Consider the standard ODE for idealized undamped 2nd order systems:
\[\ddot{x}+\omega_{n}^{2} x=\omega_{n}^{2} u(t)\label{eqn:10.1} \]
To derive frequency response, we let \(u(t)=U \cos \omega t\) and seek the steady-state sinusoidal response in the form \(x(t)=X_{S}(\omega) \cos \omega t\), in which \(X_{S}(\omega)\) is the unknown quantity.

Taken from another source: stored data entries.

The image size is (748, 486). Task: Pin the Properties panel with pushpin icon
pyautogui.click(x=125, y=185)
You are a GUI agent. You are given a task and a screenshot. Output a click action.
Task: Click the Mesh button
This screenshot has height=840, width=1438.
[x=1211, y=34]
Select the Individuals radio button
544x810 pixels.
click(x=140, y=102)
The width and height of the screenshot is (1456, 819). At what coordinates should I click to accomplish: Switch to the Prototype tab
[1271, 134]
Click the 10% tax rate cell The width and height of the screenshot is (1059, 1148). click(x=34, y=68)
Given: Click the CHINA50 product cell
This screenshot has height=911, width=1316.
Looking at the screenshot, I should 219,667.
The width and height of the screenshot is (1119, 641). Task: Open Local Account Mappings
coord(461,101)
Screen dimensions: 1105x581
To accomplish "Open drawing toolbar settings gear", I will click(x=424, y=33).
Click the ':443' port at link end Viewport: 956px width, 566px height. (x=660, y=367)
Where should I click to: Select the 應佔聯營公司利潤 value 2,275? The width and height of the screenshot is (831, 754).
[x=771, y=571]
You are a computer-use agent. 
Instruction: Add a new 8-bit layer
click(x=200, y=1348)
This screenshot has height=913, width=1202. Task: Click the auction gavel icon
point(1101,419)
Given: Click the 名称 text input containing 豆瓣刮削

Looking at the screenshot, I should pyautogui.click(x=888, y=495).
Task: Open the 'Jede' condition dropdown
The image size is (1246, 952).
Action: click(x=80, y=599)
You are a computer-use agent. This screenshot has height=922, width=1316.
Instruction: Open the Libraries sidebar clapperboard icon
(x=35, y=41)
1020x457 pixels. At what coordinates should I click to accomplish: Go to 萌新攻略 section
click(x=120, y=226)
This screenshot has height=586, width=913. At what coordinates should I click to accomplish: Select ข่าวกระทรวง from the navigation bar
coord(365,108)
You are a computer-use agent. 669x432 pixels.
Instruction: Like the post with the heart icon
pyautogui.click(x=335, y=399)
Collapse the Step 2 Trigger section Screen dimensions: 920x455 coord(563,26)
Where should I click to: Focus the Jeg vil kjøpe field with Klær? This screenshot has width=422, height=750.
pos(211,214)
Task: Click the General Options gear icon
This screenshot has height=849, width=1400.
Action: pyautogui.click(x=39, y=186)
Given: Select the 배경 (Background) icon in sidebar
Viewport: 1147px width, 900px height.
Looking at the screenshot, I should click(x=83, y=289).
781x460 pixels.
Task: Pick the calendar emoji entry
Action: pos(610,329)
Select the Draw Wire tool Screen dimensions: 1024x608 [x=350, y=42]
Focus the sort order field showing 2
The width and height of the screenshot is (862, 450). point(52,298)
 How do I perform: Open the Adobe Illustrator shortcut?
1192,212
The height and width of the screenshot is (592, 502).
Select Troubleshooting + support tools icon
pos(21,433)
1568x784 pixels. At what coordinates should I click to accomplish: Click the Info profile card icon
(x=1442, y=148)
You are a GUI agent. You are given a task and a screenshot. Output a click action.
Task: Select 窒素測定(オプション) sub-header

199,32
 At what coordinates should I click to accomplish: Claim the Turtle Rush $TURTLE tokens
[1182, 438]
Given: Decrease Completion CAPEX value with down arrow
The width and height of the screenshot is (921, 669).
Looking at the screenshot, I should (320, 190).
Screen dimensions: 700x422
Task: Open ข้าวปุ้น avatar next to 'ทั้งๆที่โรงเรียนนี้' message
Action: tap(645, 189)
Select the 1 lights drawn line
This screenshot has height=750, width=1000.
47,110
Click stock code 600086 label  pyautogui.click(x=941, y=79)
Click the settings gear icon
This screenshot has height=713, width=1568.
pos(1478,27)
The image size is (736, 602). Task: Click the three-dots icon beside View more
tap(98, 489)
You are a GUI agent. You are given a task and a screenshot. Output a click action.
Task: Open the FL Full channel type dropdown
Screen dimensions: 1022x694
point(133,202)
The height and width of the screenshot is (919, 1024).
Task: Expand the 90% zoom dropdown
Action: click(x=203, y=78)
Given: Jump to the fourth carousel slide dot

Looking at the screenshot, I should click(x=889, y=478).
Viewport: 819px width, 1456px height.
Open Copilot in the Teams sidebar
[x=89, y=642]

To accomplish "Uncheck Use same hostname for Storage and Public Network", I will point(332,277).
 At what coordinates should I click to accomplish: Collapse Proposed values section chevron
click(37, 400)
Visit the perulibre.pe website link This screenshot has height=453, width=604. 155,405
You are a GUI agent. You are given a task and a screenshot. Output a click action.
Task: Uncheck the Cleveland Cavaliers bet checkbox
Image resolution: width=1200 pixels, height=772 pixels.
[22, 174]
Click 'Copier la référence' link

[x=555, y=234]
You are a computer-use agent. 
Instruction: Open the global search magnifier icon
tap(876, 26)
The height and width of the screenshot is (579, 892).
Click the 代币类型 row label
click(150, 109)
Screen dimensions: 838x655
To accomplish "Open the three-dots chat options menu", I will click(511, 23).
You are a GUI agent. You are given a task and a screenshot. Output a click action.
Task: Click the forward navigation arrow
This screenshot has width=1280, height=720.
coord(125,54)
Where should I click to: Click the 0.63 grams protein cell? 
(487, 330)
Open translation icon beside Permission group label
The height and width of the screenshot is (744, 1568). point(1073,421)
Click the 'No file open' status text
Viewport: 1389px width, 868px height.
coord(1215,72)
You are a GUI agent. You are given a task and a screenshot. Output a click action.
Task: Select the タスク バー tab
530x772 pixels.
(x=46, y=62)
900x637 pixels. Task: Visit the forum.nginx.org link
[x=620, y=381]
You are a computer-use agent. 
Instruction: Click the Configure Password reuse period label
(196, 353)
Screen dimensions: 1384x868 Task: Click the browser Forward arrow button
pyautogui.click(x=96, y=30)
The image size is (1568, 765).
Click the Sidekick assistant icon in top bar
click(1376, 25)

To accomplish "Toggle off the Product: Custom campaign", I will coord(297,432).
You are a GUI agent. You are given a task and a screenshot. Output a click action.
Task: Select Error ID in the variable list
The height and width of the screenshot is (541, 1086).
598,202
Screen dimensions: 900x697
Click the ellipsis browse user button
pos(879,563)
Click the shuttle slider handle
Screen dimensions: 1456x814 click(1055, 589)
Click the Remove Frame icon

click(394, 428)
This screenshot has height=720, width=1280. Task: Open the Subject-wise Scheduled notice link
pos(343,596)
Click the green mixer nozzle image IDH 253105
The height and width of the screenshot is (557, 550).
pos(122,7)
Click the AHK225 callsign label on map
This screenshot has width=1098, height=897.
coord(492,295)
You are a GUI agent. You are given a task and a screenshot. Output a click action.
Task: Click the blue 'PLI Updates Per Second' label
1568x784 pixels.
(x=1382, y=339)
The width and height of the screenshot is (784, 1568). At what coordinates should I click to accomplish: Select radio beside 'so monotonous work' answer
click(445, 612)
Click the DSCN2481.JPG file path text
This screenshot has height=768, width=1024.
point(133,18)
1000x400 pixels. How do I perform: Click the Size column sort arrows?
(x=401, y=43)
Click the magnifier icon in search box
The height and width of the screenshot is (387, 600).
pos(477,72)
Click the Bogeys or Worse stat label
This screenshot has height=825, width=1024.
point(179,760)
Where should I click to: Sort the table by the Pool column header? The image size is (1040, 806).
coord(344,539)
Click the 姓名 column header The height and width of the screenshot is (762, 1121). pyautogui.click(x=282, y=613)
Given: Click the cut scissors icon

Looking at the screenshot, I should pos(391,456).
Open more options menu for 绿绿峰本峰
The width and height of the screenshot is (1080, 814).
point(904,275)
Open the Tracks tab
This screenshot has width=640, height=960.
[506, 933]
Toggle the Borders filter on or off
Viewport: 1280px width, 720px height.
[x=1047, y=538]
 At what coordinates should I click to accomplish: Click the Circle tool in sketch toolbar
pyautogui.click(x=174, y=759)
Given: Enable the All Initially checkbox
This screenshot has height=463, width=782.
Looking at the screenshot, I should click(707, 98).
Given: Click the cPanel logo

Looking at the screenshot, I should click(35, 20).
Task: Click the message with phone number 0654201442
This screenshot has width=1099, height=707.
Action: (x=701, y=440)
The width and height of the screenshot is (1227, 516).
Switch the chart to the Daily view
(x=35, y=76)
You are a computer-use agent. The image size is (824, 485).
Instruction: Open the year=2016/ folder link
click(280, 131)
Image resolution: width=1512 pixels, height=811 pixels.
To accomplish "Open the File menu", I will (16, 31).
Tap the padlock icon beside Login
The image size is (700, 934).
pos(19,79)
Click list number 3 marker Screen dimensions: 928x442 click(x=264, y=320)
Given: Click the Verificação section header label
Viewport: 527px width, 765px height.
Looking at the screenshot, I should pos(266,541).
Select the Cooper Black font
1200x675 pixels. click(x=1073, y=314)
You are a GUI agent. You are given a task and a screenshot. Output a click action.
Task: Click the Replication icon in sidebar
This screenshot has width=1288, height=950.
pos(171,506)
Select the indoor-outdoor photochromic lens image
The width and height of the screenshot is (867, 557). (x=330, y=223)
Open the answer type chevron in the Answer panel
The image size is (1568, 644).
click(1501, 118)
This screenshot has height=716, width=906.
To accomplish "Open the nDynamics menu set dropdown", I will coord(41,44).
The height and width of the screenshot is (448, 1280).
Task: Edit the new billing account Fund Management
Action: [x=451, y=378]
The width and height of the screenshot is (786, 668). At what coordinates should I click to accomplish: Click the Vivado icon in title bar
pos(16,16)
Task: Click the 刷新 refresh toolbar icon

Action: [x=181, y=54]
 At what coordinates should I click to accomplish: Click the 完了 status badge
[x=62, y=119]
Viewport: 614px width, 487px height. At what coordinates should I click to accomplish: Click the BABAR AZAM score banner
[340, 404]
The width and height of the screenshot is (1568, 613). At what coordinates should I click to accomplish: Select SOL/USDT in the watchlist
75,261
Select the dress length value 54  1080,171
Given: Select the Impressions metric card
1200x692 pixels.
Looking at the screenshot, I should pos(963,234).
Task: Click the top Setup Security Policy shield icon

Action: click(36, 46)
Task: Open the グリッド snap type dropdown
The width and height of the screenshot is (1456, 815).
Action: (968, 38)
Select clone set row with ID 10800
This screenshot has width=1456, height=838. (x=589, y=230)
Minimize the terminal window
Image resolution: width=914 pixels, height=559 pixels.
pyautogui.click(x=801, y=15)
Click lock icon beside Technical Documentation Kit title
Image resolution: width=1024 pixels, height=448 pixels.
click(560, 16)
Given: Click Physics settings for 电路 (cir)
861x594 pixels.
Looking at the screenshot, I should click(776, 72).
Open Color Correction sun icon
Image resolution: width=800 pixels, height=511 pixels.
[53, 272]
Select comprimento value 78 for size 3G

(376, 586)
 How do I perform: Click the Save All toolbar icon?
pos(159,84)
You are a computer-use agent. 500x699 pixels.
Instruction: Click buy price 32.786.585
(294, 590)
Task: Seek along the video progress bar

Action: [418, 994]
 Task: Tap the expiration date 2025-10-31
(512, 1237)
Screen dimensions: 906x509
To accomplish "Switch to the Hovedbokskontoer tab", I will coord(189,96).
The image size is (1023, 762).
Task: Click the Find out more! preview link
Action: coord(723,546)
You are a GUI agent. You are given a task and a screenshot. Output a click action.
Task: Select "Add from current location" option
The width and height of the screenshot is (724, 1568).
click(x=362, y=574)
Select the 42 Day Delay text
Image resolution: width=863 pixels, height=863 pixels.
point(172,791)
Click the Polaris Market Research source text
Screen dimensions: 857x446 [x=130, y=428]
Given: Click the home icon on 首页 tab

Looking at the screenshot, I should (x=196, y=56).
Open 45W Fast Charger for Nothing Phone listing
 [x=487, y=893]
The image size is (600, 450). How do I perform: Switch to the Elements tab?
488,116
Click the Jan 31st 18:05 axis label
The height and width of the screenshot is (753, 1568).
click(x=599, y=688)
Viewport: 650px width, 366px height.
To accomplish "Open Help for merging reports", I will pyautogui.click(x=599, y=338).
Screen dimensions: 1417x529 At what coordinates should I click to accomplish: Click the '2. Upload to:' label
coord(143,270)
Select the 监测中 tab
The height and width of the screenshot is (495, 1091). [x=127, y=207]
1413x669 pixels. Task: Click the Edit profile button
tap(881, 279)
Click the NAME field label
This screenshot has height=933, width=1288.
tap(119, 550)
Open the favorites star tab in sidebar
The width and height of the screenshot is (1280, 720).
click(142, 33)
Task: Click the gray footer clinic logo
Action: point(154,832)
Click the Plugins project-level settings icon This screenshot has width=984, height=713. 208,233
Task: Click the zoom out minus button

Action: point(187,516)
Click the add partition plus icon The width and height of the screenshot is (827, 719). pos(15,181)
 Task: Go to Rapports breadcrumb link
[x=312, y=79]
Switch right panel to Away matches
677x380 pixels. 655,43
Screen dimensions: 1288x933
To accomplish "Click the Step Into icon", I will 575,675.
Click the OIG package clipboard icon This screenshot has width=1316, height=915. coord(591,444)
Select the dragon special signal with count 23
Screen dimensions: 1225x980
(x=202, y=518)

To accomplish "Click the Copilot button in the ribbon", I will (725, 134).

We find an equation for \(X_{S}(\omega)\) by substituting into Equation \(\ref{eqn:10.1}\):
\[\left(-\omega^{2}+\omega_{n}^{2}\right) X_{S}(\omega) \cos \omega t=\omega_{n}^{2} U \cos \omega t \nonumber \]
\[\Rightarrow \frac{X_{S}(\omega)}{U}=\frac{\omega_{n}^{2}}{\omega_{n}^{2}-\omega^{2}}=\frac{1}{1-\left(\omega / \omega_{n}\right)^{2}}\label{eqn:10.2} \]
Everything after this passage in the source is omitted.